STIM1 acts as an endoplasmic reticulum Ca2 + sensor that communicates the filling state of the intracellular stores to the store-operated channels. In addition, STIM1 is expressed in the plasma membrane, with the Ca2 + binding EF-hand motif facing the extracellular medium; however, its role sensing extracellular Ca2 + concentrations in store-operated Ca2 + entry (SOCE), as well as the underlying mechanism remains unclear. Here we report that divalent cation entry stimulated by thapsigargin (TG) is attenuated by extracellular Ca2 + in a concentration-dependent manner. Expression of the Ca2 +-binding defective STIM1(D76A) mutant did not alter the surface expression of STIM1 but abolishes the regulation of divalent cation entry by extracellular Ca2 +. Orai1 and TRPC1 have been shown to play a major role in SOCE. Expression of the STIM1(D76A) mutant did not alter Orai1 phosphoserine content. TRPC1 silencing significantly attenuated TG-induced Mn2 + entry. Expression of the STIM1(K684,685E) mutant impaired the association of plasma membrane STIM1 with TRPC1, as well as the regulation of TG-induced divalent cation entry by extracellular Ca2 +, which suggests that TRPC1 might be involved in the regulation of divalent cation entry by extracellular Ca2 + mediated by plasma membrane-resident STIM1. Expression of the STIM1(D76A) or STIM1(K684,685E) mutants reduced store-operated divalent cation entry and resulted in loss of dependence on the extracellular Ca2 + concentration, providing evidence for a functional role of plasma membrane-resident STIM1 in the regulation of store-operated divalent cation entry, which at least involves the EF-hand motif and the C-terminal polybasic lysine-rich domain.

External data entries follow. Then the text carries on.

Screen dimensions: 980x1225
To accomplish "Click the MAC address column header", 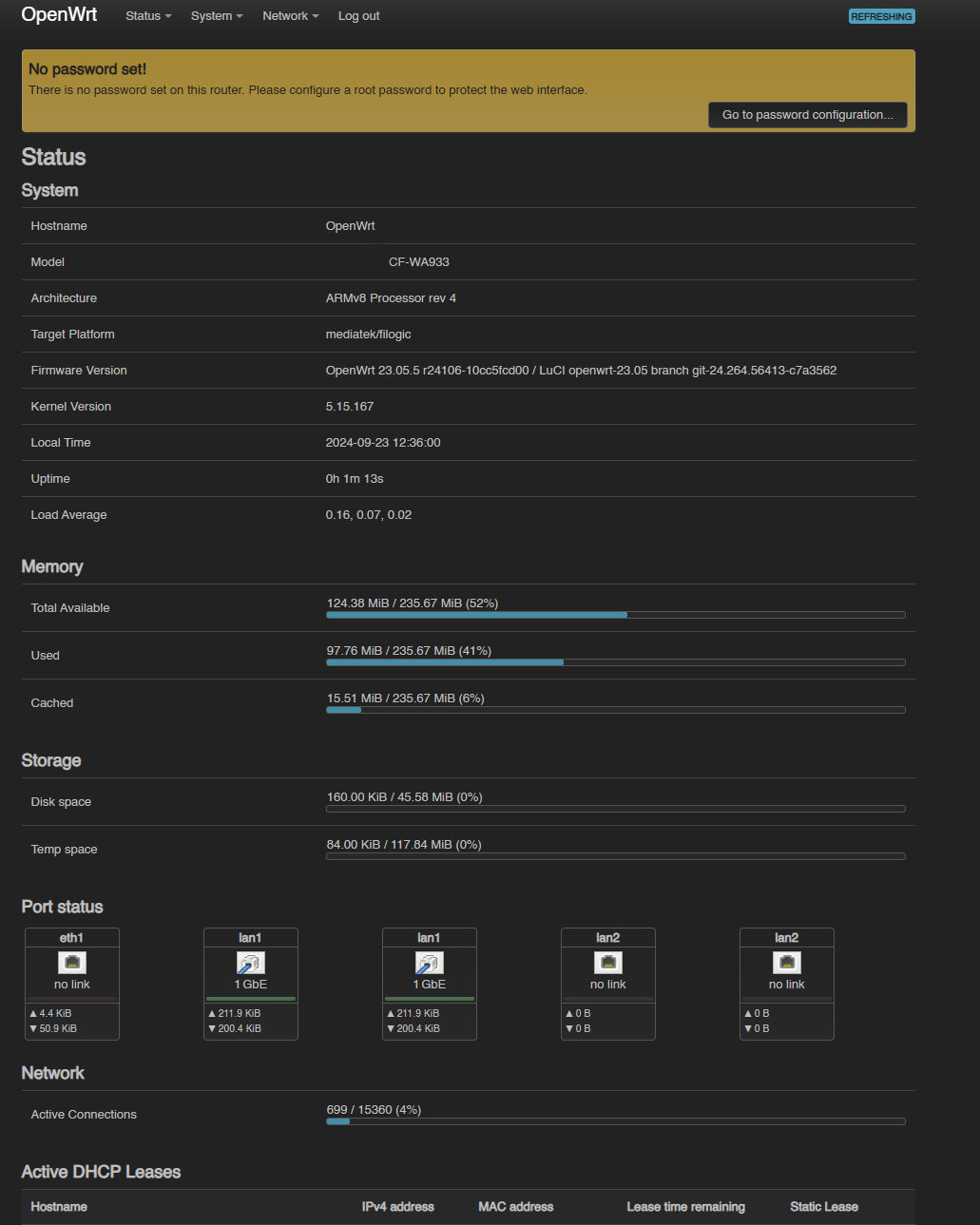I will tap(515, 1207).
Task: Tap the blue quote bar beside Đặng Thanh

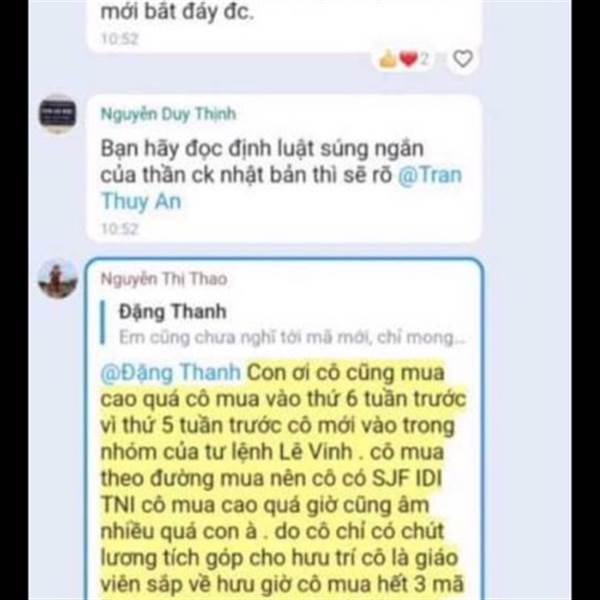Action: 102,323
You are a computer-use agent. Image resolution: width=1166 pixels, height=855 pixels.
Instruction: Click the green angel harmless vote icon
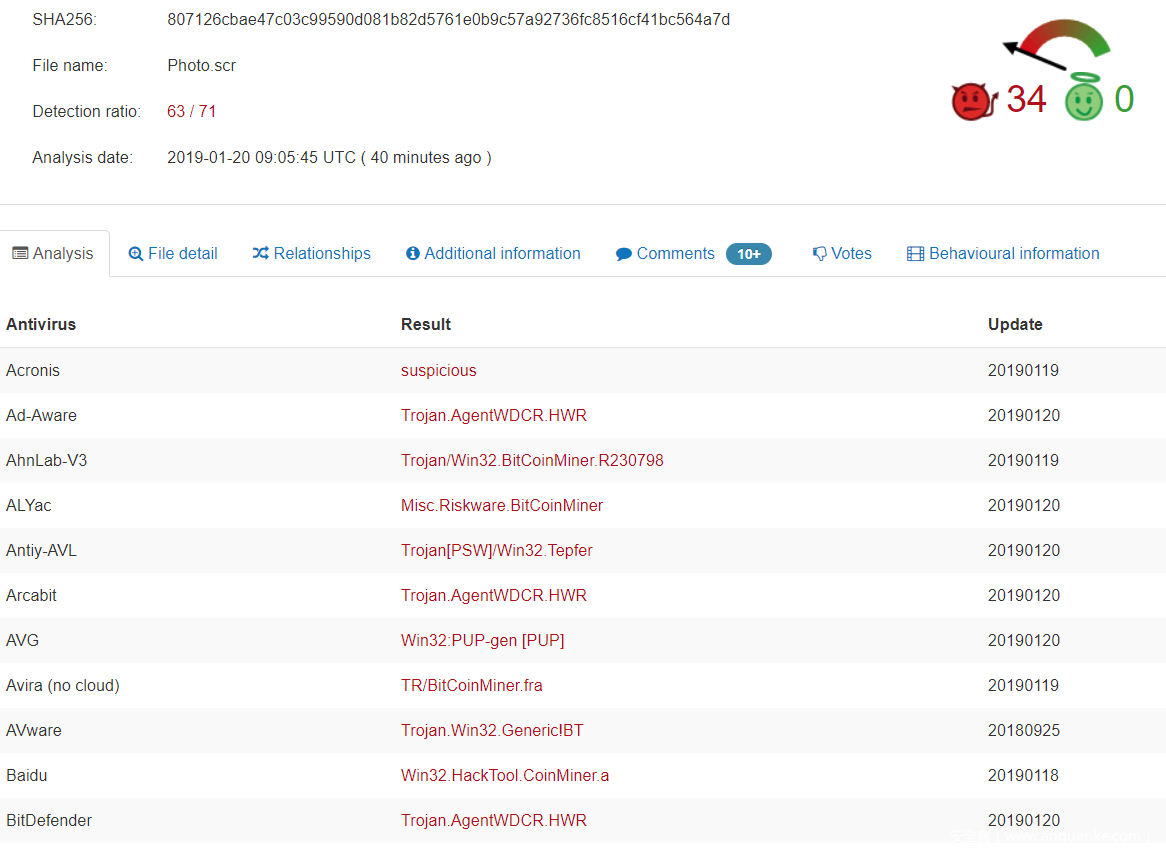click(x=1083, y=99)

► Store-operated divalent cation entry is modulated by extracellular Ca2+.
► STIM1(D76A) abolishes the regulation of cation entry by extracellular Ca2+.
► The STIM1(K684,685E) mutant impairs the STIM1-TRPC1 association.
► The STIM1(K684,685E) mutant abolishes the regulation of cation entry by Ca2+.
► The polybasic domain of STIM1 is essential for the regulation of Ca2+ entry.